理想の現実化 平成28年7月7日
理想の現実化 平成28年7月7日
参議院選挙の開票日が間近に迫ってきました。みなさん、いかがおすごしでしょうか。
私が大学生だった頃に農家になる決心をしたのは、自然環境に優しい暮らしを送りたいと思ったからです。「不耕起栽培」を行っている農家の田畑に何度か足を運んで見学させていただき、そちらで行われていた不耕起栽培についての勉強会にも参加いたしました。
「不耕起栽培」とは、田畑を耕さずに作物を栽培する栽培方法です。現在の農業は、たいていトラクターで田畑を耕してから作物を育てますが、トラクターで耕すことによって土壌侵食は起こりやすくなりますし、ミミズなどの有用な小動物もひき殺してしまいます。人が耕さなくても植物の根やミミズなどが常に土を耕してくれていますので、不耕起栽培ではこれらの自然界の力をそのまま利用します。私が知っている限り、「不耕起栽培」は最も自然環境と調和した栽培方法です。
ただ、耕さなくても作物をうまく育てるには、いろいろと手間のかかる作業が必要で、収量を増やすのは難しいです。家庭菜園のような小さな畑では不耕起栽培が可能でも、プロの専業農家の広い畑で不耕起栽培を実施しようとすれば、その手間は途方もありません。勉強会を開いていた農家の方も、以前は専業農家でしたが、不耕起栽培を始めた後はこのやり方で専業農家として生計を成り立たせてゆくのは難しいとお考えになり、販売するために作物を生産することをおやめになりました。それからは自給自足を目的とした栽培に専念しながら、不耕起栽培の指導に力を注いでいました。
不耕起栽培の勉強会に参加している参加者の方々のほとんどは、農業とは別の仕事に就き、自分の生活のあり方を見直すために家庭菜園を取り組みたいという想いを強く抱いているようでした。不耕起栽培を指導されている農家の方も、参加者に専業農家になることを勧めることはしませんでした。不耕起栽培のような技術が家庭菜園を取り組む人々の間で脈々と広まっていってほしいと、私も願っております。

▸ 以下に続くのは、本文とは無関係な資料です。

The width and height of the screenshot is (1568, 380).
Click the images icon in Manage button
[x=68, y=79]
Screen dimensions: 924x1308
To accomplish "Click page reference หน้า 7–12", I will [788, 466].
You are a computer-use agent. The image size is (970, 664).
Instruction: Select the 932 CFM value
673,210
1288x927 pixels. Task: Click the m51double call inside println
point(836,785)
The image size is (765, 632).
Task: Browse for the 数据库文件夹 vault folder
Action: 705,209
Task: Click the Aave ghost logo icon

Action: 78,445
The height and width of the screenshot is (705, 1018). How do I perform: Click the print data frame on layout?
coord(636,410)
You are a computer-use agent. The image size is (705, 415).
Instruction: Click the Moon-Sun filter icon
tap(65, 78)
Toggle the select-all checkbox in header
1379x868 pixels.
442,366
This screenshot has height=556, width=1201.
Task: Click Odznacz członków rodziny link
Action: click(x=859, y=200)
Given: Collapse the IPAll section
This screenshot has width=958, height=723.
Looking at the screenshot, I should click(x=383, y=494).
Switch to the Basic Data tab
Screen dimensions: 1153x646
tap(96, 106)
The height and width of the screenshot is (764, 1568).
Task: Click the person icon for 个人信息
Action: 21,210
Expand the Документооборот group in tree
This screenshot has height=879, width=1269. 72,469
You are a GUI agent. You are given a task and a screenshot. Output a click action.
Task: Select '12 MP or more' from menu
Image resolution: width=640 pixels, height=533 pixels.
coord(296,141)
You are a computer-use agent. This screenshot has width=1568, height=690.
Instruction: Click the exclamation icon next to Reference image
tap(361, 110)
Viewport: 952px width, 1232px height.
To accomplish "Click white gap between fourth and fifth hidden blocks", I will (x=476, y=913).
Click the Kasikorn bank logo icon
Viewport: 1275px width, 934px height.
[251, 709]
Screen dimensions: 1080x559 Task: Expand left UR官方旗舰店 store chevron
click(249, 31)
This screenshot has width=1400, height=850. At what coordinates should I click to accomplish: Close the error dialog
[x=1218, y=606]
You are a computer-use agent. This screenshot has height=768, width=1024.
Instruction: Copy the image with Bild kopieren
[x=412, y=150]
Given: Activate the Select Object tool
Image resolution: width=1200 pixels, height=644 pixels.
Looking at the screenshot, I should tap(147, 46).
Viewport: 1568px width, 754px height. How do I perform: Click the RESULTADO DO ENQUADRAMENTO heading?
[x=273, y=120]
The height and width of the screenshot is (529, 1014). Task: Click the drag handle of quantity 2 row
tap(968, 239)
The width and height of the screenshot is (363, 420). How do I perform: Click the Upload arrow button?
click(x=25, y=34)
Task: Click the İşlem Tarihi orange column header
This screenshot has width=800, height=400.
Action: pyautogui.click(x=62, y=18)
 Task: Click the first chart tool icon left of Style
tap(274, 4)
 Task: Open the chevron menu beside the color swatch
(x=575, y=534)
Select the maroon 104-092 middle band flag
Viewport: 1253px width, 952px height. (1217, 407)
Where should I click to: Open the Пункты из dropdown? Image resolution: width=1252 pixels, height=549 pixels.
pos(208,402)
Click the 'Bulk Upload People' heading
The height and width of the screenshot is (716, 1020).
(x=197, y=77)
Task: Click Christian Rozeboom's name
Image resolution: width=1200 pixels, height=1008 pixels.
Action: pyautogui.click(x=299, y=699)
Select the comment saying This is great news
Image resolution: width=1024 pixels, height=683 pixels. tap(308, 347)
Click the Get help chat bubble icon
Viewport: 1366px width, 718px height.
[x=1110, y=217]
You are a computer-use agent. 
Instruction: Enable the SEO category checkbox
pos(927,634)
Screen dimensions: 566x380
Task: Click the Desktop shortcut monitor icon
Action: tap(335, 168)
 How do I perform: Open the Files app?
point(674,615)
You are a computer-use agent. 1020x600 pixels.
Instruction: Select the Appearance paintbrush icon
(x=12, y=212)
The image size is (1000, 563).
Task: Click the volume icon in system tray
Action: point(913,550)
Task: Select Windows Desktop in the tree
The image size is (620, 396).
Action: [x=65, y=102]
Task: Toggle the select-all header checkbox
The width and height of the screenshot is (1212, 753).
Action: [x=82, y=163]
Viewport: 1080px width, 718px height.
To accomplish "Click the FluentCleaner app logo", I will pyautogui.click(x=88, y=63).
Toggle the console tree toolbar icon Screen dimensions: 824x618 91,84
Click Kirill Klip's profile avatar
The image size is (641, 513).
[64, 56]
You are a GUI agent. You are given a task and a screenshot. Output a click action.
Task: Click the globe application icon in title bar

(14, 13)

専業農家が収入を得るために畑を広くして数十、数百世帯分の量の農産物を生産しようとすれば、どうしても資源を大量消費しながら自然環境に負担をかけなくてはいけなくなります。「自然に優しい農業をしたい」という理想と「生計を成り立たせなくては農業を続けられない」という現実の間で、専業農家は農業を営んでいます。
常に高品質の作物を出荷し続けながら消費者の皆さんと信頼関係を築いてゆくためには、「理想」と「現実」のつり合いのとれた栽培をしてゆかなくてはいけません。不耕起栽培は難しいですが、農薬を使わないで作物を栽培する無農薬栽培は、すでに専業農家が生計を成り立たせてゆく技術として確立されています。無農薬栽培で生計を長期間安定的に成り立たせてゆけるようになれば、不耕起栽培を試す余裕も生まれてくるでしょう。
理想と現実のつり合いは、政治にこそ必要です。参議院の選挙戦では、各政党は自分たちが思い描いている日本の将来の理想の姿を有権者に訴えています。その理想は現実的に実現できるものなのか、それとも単なる美辞麗句なのか、有権者はそこに注目しています。